As he had hinted, they were the only African-Americans in the place.
That strikes me as a tad bizarre. I’m not as familiar with Chicago as Jenkins, but I do know a bit about Wisconsin. And Kenosha is actually more diverse than the state as a whole. I’m just surprised that Straight can so absolutely assume that they would be the only black people in the entire restaurant, in the liberal paradise that is Atheistopia.
Anyway, not much of great notes actually happens at this super-secret meeting of black believers—Straight basically just tells Felicia to get back to work at the NPO and stay in contact with the other believers there. Not sure why he dragged her out to Kenosha to tell her that when they could have gone to the friggin’ awesome Frontera Grill instead, but whatevs.

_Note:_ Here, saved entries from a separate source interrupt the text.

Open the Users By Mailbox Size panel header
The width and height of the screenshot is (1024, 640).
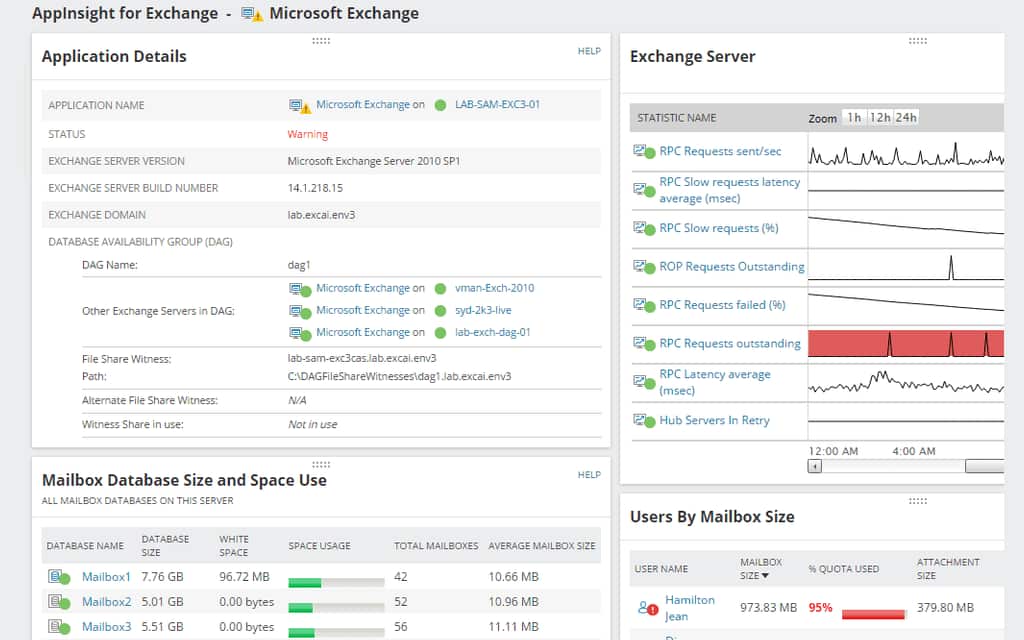710,517

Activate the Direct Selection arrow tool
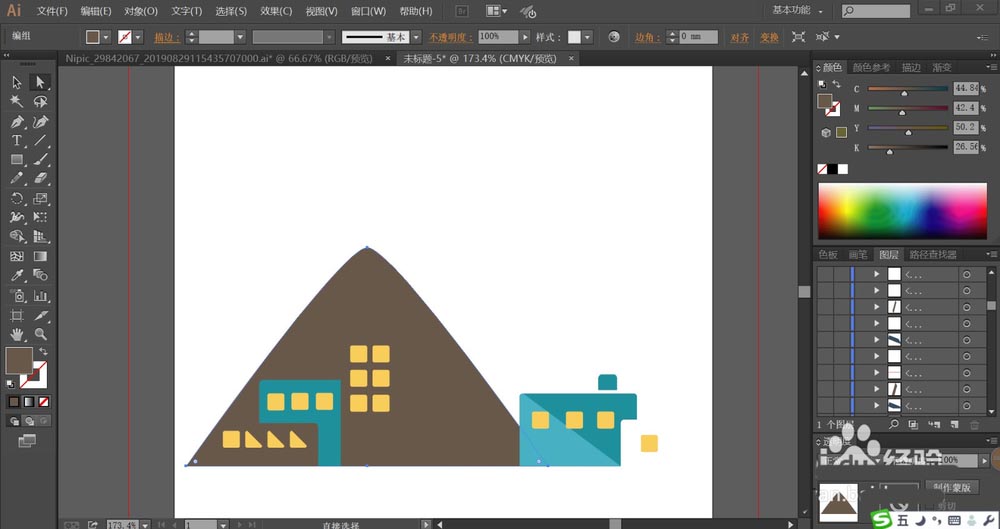(40, 82)
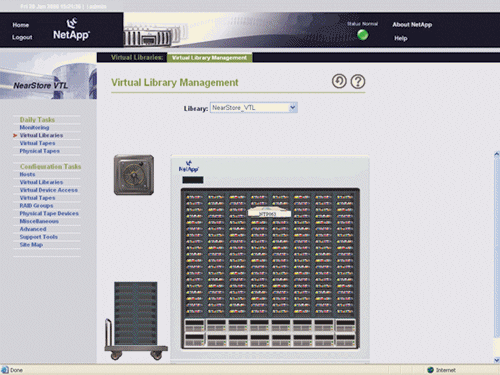Click the highlighted NT tape cartridge label
The image size is (500, 375).
click(269, 212)
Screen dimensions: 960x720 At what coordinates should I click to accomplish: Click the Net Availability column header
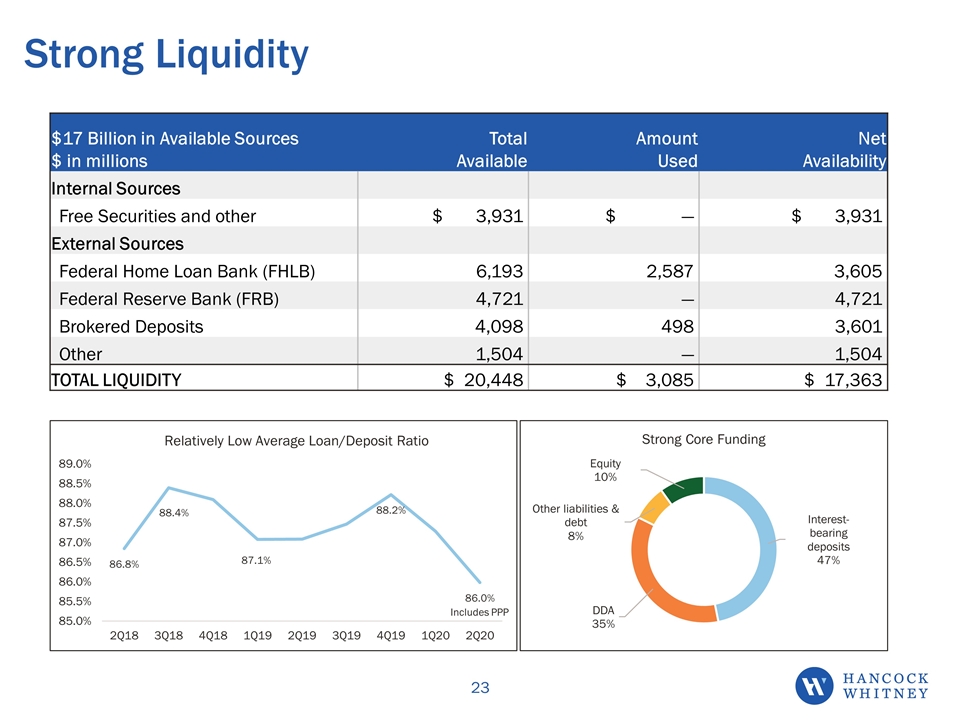(x=844, y=149)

Back to Bia and Ranold, and it’s kinda adorable how Jenkins takes the broadest brush available to paint Ranold as the bad guy, utterly oblivious to the fact that everything said about Ranold could far better be applied to Paul:
His ego knew no bounds…
…he had enough self-love to go around.
[thinking of Jae as] apparently a dim bulb under all that pretty hair.
Could he really arrange [an attack] that would annihilate this place and all these people?
Life and death were the price of war.
Yep, Ranold is actually having some qualms, before the fact, about raiding the underground. And, like Paul in the previous two books, Ranold justifies the carnage (which will be many orders of magnitude less than the dessication of L.A. and slaughter of the firstborn men, boys, and babies) because This Is War.
In fact, Ranold finally admits to himself that there is a god, and that he is at war with him. And I’m sure Jenkins means that to be the height of hubris and idiocy for mere man to fight against his benevolent, murderous God, but I just can’t help but admire Ranold’s moxie. Hell, he’s got more guts than Paul could hope to have in ten lifetimes. Ranold is going up against the all-powerful creator of the universe, armed with little more than his wits, to protect a world that has demolished homelessness and cancer. Paul contracted an omnipotent bully to murder children where they stood.
So, Designated Hero or not, I know which man is really the courageous underdog.